On Novelty
1 February 2002
As the world winds its unsteady way toward the so-called zero point in 2012, the chief characteristic of our remaining time promises to be "Novelty." Indeed, this is the concept Terrence McKenna used to identify the meaning of the end of time as we know it. And all through our 2- or 7-billion year history, each step forward--while rising and falling with the inevitable ups and downs of resistance and change along the way--has been fueled by that same motive force, tending toward that same inevitable conclusion.
Is it the creative energy of the universe at work here, in us, and in less than ten years are we finally going to give in to it utterly, to get out of its way altogether?
In the moment, now, we realize like a hungry teen that there is something to be had just beyond our grasp. Eagerly we await the next intoxicating substance, event, morsel, gift. The mystery of waiting is made both more anxious and more delicious by not knowing exactly when or if that next satisfaction, however temporary, is to come.
The mystery of not-knowing threatens to throw us back into the chaos we have been escaping ever since our birth.

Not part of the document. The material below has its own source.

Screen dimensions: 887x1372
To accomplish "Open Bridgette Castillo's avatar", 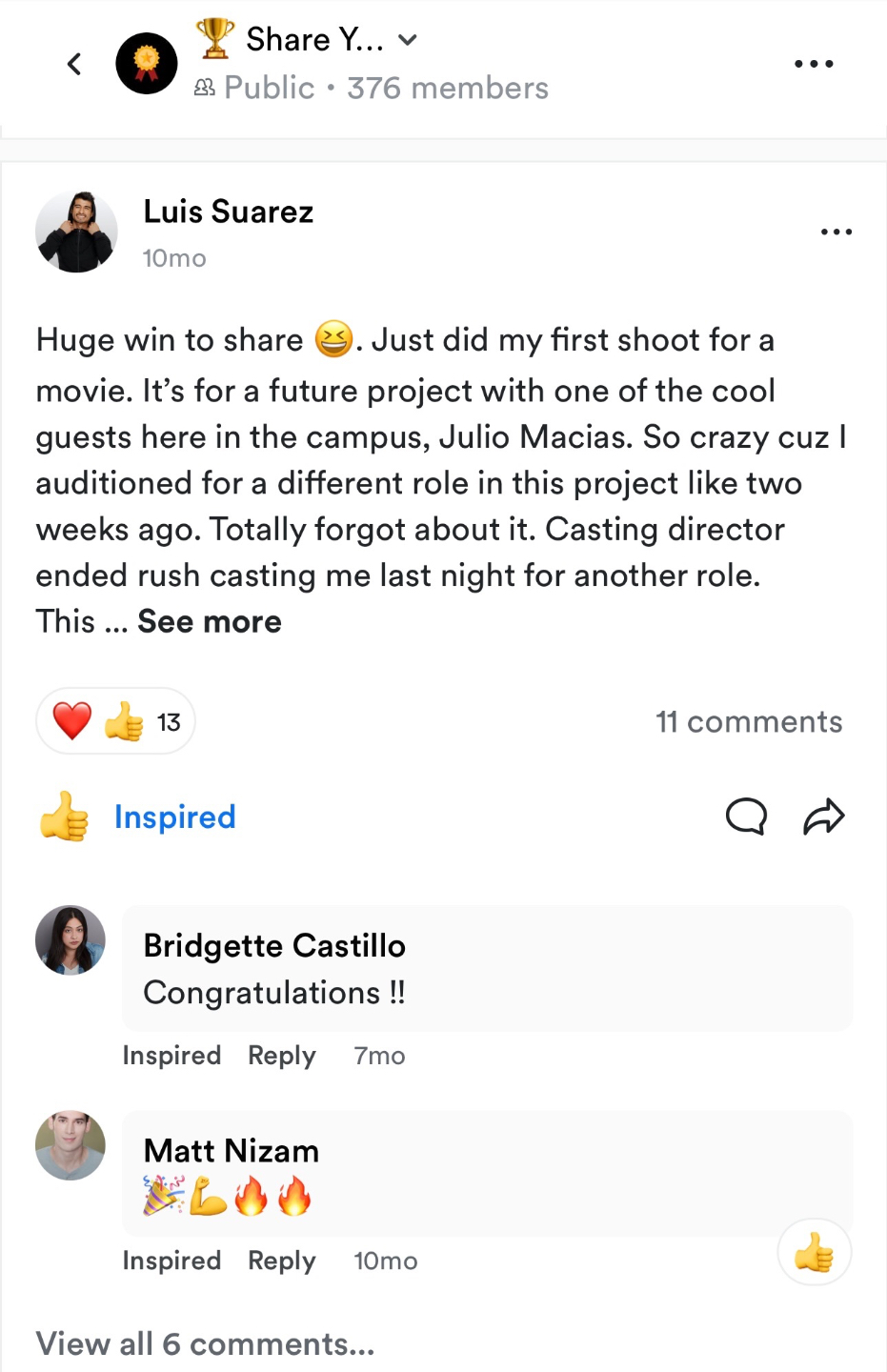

We keep our backs turned, then, at all costs, toward the future, toward novelty. We crave the certainty of achieving...something, it hardly matters what. As long as it's new and different.
Imagine what it might be like to crave--no, to dwell within--the very heart of novelty itself. Then we might know something like the true satisfaction of desire, not in any small object or passing experience to be gained, but rather in the essence of desire itself. Remaining desirous, yet without object. Dedicated to novelty, yet again without object.
We will have then graduated from the status of hungry teen, to that of spiritual adventurer. It won't really matter what comes next, because we'll be at peace riding the crest of the wave.
Hold onto your hats, kids. It won't be long now.